Plus, they have caused headaches for Fauci. Anybody who has done that deserves a pat on the back!
The list of mishaps is long and at times scary (infected mice just dropped on a sidewalk for anybody to pick up?), as is the fact that nobody in the larger community has been informed about almost any of them. It has taken the dogged work of activists to pry this information out of the lab.
Previously released records show that even before 2020, CSU had a history of laboratory accidents with dangerous, deadly, and contagious pathogens like the ones above and others including plague, Brucella, chikungunya, Valley Fever, and Q Fever. CSU’s bat labs have also been fined for violations of federal animal welfare laws.
Biologists have called CSU and EcoHealth’s plan to import bats “utterly irresponsible” and warned that if any of these non-native bats escaped from CSU it could be disastrous.
CSU’s current bat experiments are receiving millions in taxpayer funding through NIH as well as the National Science Foundation, Department of Energy, Department of Interior, and the Department of Defense’s “Combatting Weapons of Mass Destruction” account.
Then there is the really scary stuff: the EcoHealth Alliance importing bats into an American city to do viral experiments. Just what the conspiracy theorist ordered to begin worrying about “Disease X,” which we suddenly are hearing a lot about. Personally I doubt that anybody would intentionally cook up a virus in Colorado to intentionally infect people, but we have more than enough experience to know that these mad scientists can’t be trusted to play with viruses.
All of the reports were included in recorded minutes from meetings of the university’s Institutional Biosafety Committee, which oversees activities and research that involve infectious agents or biological samples at CSU.

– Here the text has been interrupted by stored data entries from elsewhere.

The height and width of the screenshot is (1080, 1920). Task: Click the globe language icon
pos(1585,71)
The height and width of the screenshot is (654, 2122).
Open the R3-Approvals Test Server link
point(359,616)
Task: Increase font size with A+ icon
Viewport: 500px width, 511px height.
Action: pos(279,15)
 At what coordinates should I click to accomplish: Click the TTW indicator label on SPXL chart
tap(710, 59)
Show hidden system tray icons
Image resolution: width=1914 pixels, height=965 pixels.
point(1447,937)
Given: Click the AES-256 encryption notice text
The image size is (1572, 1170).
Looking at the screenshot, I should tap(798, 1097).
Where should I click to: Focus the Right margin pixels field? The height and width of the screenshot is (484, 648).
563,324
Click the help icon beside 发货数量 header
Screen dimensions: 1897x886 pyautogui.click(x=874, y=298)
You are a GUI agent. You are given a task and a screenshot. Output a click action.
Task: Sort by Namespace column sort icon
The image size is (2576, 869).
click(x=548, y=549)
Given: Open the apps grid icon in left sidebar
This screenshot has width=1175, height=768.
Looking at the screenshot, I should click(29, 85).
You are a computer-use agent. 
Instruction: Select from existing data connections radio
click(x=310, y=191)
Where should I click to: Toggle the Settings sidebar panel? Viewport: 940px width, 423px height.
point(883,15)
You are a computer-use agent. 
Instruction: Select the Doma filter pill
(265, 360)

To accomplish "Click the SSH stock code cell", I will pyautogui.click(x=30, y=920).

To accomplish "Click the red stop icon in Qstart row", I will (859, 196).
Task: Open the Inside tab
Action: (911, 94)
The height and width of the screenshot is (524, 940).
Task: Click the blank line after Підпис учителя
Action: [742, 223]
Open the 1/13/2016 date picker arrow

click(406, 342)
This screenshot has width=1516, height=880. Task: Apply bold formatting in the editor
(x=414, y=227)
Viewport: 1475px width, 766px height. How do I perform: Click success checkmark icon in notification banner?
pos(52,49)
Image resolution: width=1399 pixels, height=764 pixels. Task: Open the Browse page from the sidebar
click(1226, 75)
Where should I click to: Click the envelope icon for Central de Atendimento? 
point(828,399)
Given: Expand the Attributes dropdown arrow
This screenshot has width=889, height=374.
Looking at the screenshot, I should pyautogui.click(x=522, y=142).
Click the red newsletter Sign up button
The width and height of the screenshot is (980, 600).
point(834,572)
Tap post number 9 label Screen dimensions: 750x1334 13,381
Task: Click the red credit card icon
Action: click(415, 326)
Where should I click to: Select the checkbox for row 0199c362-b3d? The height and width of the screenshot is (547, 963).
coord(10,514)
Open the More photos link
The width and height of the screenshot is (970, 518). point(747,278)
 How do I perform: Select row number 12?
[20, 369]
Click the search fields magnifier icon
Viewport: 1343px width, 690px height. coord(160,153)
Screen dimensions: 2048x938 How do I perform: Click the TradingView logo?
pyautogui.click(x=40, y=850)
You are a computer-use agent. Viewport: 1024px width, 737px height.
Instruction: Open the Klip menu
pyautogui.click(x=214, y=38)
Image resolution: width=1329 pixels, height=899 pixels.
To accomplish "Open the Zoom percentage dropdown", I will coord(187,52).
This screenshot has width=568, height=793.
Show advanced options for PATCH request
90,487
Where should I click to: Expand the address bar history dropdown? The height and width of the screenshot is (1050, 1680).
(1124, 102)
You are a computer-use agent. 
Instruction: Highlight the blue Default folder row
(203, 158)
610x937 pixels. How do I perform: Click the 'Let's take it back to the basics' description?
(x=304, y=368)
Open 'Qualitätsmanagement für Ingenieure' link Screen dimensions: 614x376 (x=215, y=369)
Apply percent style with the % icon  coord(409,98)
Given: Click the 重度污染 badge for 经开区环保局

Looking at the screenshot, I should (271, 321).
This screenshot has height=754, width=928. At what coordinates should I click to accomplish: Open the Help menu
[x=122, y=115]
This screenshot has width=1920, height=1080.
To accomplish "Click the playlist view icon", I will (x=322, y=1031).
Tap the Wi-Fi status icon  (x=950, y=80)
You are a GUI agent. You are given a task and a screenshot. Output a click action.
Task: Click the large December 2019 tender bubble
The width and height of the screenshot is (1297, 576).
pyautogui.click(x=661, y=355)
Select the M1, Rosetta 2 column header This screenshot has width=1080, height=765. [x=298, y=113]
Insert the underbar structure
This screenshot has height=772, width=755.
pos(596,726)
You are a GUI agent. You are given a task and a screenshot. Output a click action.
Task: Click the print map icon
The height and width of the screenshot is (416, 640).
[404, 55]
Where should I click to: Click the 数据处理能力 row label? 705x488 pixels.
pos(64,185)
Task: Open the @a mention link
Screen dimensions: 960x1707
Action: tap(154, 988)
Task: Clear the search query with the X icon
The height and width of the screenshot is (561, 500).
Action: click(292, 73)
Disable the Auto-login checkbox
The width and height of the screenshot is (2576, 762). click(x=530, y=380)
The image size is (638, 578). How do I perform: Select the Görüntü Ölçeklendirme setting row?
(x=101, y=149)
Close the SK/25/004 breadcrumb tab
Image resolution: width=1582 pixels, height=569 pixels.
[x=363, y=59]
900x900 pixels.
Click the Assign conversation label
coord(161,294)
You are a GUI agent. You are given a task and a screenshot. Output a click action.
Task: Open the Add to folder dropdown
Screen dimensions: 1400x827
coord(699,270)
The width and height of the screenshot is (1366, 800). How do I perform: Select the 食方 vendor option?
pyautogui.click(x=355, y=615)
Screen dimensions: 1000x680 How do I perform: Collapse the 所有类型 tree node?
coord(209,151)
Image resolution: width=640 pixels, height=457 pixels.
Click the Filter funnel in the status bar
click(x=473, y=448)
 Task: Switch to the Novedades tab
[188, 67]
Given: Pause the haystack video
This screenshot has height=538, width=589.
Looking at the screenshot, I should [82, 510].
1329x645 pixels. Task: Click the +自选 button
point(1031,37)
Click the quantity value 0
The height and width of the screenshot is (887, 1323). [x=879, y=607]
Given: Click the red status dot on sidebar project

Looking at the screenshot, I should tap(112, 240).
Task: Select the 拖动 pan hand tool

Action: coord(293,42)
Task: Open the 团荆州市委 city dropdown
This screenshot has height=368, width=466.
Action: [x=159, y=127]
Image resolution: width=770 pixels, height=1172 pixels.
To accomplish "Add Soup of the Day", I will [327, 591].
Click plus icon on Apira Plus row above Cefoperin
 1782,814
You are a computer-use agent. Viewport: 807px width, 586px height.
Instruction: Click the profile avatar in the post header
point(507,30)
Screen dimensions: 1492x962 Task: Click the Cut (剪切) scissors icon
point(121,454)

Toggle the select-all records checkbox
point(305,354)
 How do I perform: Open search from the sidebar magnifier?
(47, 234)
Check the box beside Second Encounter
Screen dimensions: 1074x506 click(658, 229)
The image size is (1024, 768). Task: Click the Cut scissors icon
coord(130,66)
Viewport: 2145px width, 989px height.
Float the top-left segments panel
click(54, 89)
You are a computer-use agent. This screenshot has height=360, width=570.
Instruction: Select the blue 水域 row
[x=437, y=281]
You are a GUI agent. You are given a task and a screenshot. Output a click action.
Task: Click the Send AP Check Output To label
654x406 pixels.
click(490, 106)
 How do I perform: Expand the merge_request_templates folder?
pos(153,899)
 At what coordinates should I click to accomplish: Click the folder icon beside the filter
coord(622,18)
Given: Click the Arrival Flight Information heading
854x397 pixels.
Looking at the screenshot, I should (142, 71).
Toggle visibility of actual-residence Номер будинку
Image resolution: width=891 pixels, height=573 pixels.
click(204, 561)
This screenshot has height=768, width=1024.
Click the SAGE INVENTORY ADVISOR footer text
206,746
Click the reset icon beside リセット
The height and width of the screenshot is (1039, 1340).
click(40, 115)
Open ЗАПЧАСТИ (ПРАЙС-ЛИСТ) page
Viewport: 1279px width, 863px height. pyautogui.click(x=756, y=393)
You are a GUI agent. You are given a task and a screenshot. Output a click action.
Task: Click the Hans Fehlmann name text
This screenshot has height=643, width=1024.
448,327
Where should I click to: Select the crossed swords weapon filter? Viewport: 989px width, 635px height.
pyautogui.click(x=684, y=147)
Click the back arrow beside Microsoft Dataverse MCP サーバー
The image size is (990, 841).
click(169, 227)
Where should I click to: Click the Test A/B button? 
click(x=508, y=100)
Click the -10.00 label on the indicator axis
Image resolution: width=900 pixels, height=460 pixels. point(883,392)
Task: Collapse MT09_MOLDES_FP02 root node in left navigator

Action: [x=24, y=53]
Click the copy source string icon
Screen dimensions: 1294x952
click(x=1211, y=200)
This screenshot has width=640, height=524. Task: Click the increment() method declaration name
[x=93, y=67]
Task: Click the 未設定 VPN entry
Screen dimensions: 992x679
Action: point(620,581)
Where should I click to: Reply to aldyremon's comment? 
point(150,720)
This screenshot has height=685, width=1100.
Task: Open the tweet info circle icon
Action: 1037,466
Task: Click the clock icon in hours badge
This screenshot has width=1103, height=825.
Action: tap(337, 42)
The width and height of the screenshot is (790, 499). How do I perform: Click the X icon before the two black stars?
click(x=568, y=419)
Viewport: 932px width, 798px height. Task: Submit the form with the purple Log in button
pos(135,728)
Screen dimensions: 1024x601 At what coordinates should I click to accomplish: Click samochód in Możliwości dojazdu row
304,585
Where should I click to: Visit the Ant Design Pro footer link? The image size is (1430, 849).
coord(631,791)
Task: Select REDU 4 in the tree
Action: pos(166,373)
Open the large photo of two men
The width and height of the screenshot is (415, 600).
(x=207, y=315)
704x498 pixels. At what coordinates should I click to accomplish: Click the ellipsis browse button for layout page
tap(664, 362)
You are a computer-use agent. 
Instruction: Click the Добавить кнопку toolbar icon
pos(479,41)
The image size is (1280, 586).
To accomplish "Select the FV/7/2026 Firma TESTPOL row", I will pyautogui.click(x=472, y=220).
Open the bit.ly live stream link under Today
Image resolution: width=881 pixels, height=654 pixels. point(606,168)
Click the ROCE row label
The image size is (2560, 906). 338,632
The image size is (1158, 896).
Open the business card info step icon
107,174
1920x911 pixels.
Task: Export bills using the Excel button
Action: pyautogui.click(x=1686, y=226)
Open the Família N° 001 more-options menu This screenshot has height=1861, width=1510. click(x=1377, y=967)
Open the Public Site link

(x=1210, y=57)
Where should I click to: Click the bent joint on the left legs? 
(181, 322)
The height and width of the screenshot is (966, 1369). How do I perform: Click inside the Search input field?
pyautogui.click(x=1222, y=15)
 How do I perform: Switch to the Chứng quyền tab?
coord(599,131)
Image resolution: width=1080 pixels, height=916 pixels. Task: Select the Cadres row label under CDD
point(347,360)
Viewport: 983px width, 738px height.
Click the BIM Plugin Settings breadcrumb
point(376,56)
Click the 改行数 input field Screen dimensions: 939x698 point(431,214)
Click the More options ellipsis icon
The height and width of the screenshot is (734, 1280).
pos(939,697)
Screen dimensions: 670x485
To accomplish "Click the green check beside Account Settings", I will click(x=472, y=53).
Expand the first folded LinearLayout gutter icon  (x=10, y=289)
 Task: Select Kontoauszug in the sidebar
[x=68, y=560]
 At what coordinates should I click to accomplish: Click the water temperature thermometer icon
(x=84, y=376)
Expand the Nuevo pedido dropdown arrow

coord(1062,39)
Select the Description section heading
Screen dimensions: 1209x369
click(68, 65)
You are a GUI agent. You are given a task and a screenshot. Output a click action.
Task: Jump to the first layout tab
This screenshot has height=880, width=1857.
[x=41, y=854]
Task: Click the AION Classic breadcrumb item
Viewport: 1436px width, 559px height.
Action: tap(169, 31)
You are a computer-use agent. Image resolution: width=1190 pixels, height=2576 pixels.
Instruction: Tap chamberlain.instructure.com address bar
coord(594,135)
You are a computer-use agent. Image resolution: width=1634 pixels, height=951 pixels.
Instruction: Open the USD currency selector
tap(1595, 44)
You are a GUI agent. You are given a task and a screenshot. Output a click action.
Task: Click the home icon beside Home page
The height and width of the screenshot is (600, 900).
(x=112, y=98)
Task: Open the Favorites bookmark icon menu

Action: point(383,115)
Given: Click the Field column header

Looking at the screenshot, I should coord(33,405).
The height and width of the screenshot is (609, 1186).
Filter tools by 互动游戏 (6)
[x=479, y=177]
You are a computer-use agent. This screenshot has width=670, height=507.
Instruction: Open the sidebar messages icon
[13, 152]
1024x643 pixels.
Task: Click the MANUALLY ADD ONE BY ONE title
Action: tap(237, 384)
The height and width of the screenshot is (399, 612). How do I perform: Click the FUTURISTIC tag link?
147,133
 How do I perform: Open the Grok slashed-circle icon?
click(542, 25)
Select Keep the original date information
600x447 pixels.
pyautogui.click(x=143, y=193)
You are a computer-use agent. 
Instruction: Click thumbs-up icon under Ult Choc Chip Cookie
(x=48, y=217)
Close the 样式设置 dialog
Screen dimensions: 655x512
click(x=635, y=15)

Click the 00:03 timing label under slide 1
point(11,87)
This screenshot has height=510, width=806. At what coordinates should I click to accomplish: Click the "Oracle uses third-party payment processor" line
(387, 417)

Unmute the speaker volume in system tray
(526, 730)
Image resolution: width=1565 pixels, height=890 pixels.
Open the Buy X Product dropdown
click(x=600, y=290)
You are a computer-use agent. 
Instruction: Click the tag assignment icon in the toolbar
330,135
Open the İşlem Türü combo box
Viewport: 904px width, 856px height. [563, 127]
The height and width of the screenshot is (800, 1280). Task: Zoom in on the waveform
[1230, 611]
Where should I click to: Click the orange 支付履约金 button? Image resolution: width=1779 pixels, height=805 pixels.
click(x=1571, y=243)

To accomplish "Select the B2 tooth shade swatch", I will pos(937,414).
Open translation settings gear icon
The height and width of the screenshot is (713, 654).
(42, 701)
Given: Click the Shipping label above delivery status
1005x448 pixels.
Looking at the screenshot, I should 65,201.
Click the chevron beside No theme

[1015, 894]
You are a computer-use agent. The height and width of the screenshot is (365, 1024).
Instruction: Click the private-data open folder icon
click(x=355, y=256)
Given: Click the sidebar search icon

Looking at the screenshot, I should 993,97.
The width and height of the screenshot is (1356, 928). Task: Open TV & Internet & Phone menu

Minutes from a May 2020 meeting blame the lab accidents up until that point on the pandemic, with members stating: ‘The increase in incident frequency was discussed by the committee.
‘It seems that an increase in stress due to Covid-19 situations both at home and at work may be impacting them.
‘There is also a mandate to be on campus as little as possible for critical research functions, which may be causing people to rush.’
But documents show that lapses continued to occur through 2023, many of which could have resulted in potentially catastrophic outbreaks.
The university has a student population of nearly 33,000 and the surrounding city, Fort Collins, Colorado, is home to approximately 168,500 people.
In nearly every incident recorded, the public was not notified or made aware of the potential public health risks.
The EcoHealth Alliance has proven to be about as irresponsible an actor as you can find in biological research.
As you can find, that is. The worst ones are probably buried deeper in government “research budgets” or third-world countries. But your taxpayer dollars are funding these madmen in white coats, and that should stop right now.
It won’t, though. As we saw with the COVID-19 origins coverup, the bigwigs in our research funding crowd are determined to ignore the dangers and cover things up when anything goes wrong.
Doing bat research in the middle of America is, to be blunt, bats**t crazy.